**PROBLEM TO WORK ON**
Reproduce verbatim the lines of the records below, beginning with the first line and continuing through the line that contains "(1206, 260).".

── MATERIAL SHOWN

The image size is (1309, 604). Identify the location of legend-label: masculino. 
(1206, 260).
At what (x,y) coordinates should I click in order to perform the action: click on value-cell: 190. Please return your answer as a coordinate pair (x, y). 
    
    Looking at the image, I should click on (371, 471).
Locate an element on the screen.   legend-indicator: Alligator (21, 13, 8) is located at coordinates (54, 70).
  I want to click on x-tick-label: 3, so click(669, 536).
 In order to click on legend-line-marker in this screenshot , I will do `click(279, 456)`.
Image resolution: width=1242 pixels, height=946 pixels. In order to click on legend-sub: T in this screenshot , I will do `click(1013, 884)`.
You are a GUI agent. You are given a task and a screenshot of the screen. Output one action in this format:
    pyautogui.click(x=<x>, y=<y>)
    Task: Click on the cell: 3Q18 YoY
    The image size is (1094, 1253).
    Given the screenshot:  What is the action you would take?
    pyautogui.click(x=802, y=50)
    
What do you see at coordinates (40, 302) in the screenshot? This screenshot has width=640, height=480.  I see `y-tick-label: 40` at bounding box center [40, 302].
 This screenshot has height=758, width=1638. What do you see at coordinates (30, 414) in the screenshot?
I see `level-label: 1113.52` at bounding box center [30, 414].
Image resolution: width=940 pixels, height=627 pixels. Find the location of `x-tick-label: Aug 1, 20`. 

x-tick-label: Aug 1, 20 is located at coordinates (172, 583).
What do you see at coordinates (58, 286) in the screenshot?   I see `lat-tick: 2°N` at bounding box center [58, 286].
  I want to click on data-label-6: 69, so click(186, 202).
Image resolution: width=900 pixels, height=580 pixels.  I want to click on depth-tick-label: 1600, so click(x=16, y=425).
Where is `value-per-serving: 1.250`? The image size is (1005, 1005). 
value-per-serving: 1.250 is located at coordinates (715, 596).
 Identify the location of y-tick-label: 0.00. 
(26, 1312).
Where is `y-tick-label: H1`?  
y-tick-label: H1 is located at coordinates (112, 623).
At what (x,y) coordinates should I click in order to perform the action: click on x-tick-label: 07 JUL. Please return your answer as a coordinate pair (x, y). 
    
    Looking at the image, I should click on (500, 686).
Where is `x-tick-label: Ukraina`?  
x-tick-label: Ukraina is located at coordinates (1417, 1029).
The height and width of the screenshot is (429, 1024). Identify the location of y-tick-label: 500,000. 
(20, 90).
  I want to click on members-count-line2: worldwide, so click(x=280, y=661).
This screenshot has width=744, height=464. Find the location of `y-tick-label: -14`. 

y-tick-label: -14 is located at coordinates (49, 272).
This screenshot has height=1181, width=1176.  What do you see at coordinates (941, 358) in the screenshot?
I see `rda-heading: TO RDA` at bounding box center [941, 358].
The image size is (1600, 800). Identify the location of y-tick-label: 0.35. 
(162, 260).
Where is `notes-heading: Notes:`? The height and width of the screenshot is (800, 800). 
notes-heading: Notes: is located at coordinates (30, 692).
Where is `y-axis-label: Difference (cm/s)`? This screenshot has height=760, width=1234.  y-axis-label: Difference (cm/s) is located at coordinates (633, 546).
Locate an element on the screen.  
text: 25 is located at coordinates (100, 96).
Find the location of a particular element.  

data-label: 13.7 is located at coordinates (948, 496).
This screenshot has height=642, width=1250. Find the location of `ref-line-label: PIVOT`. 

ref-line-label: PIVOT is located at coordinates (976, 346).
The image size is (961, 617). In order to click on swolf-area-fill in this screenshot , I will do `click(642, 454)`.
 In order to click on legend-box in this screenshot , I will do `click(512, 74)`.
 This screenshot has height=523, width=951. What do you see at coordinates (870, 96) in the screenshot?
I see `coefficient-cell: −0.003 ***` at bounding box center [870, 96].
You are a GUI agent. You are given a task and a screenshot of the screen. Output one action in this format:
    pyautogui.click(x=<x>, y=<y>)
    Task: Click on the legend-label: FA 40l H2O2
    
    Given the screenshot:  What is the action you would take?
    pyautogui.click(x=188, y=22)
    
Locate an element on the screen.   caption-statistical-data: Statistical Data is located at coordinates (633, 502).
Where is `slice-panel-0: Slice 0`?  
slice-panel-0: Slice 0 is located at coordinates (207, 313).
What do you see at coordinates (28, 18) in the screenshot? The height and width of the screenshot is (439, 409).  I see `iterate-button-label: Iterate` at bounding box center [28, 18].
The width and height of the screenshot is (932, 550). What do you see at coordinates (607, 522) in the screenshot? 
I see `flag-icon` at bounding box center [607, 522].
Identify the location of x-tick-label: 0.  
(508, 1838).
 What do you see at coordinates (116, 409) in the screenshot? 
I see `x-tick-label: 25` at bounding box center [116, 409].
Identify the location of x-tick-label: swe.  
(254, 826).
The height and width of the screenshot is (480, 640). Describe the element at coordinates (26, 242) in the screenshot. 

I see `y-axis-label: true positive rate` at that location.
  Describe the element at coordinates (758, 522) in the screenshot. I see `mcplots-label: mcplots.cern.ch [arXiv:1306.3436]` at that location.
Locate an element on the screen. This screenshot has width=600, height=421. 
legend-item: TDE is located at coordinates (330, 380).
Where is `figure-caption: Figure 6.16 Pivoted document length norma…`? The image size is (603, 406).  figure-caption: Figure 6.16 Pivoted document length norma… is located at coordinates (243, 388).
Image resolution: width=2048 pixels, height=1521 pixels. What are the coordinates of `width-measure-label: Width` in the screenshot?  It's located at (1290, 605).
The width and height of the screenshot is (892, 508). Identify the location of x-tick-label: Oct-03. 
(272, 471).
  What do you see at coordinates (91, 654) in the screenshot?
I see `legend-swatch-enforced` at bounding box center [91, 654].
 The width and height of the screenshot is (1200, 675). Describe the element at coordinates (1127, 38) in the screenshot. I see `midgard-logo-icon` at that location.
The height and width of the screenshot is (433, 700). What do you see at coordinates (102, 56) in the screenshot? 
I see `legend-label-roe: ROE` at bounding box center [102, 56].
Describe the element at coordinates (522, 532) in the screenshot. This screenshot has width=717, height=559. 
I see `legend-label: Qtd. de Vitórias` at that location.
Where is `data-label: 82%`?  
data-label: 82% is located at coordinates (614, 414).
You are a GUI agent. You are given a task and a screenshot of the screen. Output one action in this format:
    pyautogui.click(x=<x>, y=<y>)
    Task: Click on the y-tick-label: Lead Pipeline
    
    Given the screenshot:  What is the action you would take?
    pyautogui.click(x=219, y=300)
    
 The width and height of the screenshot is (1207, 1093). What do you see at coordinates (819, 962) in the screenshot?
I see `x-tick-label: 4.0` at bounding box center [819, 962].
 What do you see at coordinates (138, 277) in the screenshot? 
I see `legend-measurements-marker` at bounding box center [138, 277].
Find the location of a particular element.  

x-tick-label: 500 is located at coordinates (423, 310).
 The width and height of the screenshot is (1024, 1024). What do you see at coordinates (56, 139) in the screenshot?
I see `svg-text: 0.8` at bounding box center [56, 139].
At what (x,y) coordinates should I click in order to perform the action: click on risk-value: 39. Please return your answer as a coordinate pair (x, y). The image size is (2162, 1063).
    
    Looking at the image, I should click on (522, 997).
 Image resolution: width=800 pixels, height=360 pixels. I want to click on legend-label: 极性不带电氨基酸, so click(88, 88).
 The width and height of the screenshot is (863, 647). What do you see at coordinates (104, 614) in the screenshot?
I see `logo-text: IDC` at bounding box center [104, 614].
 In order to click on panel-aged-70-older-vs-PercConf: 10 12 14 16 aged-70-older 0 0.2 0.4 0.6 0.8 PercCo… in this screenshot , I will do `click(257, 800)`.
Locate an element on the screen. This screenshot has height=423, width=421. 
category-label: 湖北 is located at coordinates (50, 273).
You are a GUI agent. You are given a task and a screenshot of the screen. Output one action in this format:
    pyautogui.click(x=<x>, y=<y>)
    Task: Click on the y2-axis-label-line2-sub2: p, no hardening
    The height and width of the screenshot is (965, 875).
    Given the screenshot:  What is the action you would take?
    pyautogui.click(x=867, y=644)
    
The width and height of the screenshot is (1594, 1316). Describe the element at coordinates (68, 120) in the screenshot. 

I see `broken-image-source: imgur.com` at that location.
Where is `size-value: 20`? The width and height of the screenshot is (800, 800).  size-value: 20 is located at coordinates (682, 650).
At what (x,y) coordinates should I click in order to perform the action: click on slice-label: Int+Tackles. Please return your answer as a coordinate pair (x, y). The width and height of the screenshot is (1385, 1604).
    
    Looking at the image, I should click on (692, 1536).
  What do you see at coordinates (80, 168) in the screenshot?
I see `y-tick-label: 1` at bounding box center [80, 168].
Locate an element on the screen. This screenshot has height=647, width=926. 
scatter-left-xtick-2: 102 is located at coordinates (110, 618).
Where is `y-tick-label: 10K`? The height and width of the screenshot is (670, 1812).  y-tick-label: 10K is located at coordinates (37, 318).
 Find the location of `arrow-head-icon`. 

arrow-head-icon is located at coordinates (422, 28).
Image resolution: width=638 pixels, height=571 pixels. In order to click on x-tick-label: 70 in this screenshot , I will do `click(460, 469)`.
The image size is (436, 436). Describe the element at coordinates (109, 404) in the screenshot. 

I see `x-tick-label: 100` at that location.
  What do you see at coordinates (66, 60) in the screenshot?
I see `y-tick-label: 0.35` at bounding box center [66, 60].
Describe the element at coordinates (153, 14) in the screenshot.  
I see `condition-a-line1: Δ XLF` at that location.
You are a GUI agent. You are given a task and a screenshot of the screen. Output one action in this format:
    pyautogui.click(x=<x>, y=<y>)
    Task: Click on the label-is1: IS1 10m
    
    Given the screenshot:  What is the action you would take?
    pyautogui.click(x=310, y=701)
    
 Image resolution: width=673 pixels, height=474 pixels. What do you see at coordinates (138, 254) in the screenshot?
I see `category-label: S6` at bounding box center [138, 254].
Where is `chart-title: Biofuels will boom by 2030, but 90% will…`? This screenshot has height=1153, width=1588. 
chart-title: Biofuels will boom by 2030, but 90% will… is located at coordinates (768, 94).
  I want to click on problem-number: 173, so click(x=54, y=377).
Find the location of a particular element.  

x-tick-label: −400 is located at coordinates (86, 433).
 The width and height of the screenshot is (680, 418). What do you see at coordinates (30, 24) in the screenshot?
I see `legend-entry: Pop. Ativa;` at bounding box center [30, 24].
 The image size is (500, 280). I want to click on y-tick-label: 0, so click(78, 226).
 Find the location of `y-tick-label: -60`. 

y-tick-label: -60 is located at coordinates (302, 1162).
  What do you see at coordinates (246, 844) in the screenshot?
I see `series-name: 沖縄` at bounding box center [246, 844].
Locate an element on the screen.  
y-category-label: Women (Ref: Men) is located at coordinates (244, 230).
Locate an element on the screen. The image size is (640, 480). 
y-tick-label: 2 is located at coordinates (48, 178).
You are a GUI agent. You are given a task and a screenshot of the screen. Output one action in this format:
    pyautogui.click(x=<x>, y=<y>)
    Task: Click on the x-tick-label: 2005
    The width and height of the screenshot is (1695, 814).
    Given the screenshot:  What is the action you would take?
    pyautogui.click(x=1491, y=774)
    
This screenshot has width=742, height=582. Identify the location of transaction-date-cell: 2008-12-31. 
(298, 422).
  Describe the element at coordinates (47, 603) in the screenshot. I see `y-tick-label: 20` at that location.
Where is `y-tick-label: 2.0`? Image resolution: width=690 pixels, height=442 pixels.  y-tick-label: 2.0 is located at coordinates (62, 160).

────

**YOUR SOLUTION**
The image size is (1309, 604). Identify the location of legend-label: masculino. 
(1206, 260).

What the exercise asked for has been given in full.